Hay películas a las que es imposible salvar; es más, aburre escribir una crítica negativa sobre algo inclasificable (por abajo). Es el caso de
Kin, un largometraje tan insulso como vacío. El comienzo explosivo, nunca mejor dicho, revienta cualquier neurona de inteligencia que pueda resistir una detonación tan impersonal. Lo que parece ser una demolición urbanística es, como finalmente se sabe, un acto de defensa hacia el protagonista. Este líder futuro de un mundo lejano encuentra sus raíces tras un peregrinaje por lo más oscuro del delito. Engañado por el presente, es un elemento de paja que, sin saber a cuento de qué, aparece en escena como el chatarrero imberbe que se gana la vida con el sudor de sus rapacería. El principio de un mundo posapocalíptico se fragua con tranquilidad misteriosa. Este arranque con carga social y moralina no pinta mal; sin embargo, el guión se tuerce cuando los personajes empiezan a ocupar su vida: desde el hermano presidiario, que acaba de salir de chirona, hasta el padre duro que educa a su hijo bajo preceptos que algunos calificarían de violencia doméstica.

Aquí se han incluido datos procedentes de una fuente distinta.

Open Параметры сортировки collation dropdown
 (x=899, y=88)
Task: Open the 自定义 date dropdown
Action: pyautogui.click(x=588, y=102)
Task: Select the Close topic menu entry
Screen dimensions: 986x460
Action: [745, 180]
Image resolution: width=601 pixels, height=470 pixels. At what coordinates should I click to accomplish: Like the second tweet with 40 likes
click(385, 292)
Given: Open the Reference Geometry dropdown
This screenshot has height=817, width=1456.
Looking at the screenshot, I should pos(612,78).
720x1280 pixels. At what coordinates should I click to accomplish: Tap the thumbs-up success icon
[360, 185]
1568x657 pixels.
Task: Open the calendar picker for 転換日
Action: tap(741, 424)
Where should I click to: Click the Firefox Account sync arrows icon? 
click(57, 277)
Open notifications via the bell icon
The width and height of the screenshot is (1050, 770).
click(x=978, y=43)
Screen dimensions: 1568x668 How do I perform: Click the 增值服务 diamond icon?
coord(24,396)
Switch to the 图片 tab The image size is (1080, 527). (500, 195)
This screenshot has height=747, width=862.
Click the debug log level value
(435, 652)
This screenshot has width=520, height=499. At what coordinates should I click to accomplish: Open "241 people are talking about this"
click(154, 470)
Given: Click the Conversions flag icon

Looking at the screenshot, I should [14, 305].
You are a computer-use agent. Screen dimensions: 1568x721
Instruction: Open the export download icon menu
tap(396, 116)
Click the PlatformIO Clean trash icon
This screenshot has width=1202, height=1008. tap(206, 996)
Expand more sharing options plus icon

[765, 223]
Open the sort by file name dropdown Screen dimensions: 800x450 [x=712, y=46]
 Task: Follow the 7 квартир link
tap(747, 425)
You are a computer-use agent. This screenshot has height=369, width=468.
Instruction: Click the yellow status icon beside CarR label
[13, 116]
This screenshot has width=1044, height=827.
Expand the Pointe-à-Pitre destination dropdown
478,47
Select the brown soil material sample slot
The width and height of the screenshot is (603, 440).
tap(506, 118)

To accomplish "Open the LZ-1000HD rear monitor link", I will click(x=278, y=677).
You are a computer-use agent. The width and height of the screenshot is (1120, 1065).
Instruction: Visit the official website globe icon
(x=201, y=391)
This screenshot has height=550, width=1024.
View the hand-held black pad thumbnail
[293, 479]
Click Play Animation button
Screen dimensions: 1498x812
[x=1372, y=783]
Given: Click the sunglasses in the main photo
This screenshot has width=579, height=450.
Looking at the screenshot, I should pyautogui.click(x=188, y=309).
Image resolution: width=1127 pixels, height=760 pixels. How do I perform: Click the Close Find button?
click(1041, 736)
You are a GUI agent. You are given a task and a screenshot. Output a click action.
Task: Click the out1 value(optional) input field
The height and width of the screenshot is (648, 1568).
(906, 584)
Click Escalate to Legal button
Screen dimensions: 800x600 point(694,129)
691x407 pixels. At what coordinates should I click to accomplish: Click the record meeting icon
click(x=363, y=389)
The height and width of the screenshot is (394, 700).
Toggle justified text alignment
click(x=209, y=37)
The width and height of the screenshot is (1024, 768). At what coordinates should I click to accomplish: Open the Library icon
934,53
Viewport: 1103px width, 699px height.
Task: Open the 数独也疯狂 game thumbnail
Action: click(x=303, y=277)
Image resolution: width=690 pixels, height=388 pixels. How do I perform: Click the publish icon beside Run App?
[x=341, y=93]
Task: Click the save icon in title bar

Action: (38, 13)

Cansado de la vida, este afroamericano criado en las calles se convierte de la noche a la mañana en pistolero galáctico. El arma tan sofisticada como desconocida que llega a sus manos tiene pinta de misil balístico propio de
Arnold Schwarzenegger. Poner en manos del infante tierno un bicho tan pesado, y mortífero, es rocambolesco y cómico. El trasto le cambia la vida suspendido en el miedo de lo desconocido. El pasado turbio de su hermano los envuelve en un huida llena de persecuciones, con chica incluida que es salvada de las garras del club de carretera. Milly añade algo de sabor jipy que no endereza la trama. Unos alienígenas se dedican a perseguir un arma como agua en el desierto, mitad ninjas mitad
Terminators.
Kin es todo un despropósito que se cierra con un giro errático que intenta justificar la procedencia del chaval y su destino futuro.